*WORK INSTRUCTION*.
The result should be the listing below, restated exactly, with its pictures left out.

Start of Block

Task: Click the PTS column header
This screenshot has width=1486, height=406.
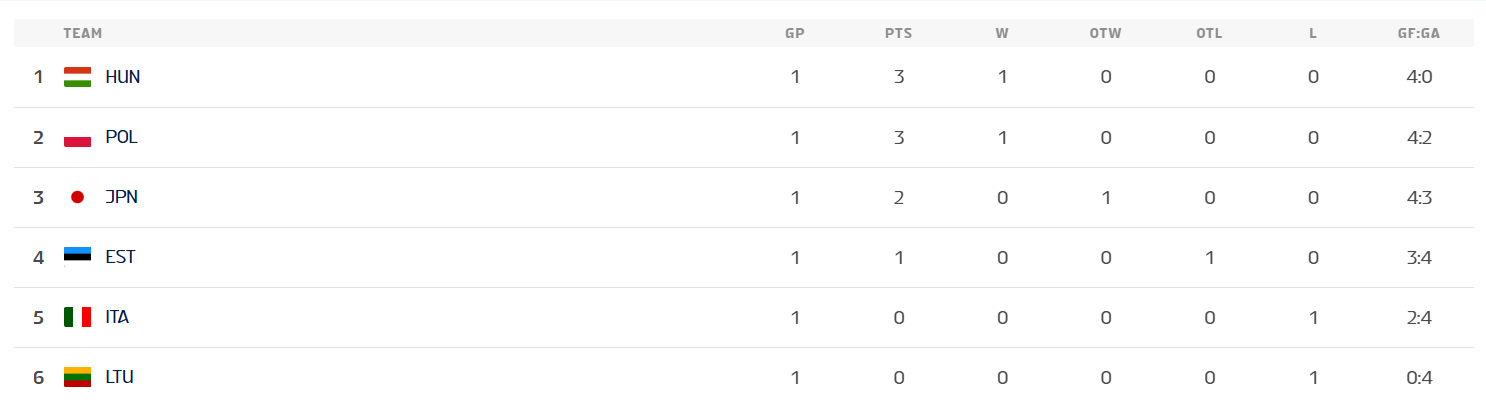Action: [x=898, y=33]
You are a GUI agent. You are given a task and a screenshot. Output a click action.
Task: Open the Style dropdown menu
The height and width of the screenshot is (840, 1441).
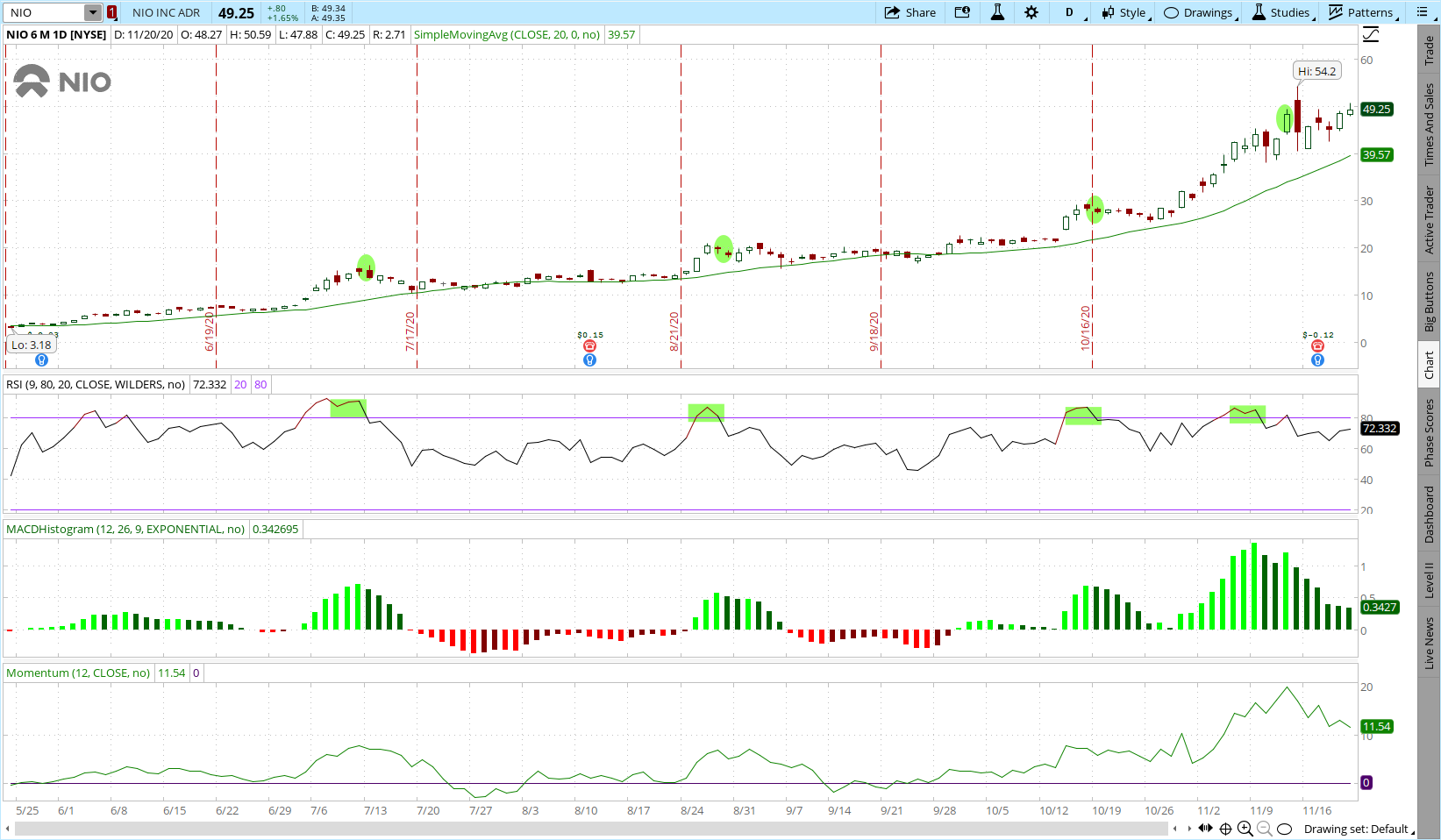[x=1124, y=12]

End of Block

*TASK SOLUTION*.
Task: Click the PTS column header
This screenshot has width=1486, height=406.
Action: [x=898, y=33]
You are a GUI agent. You are given a task and a screenshot. Output a click action.
Task: Open the Style dropdown menu
The height and width of the screenshot is (840, 1441).
[x=1124, y=12]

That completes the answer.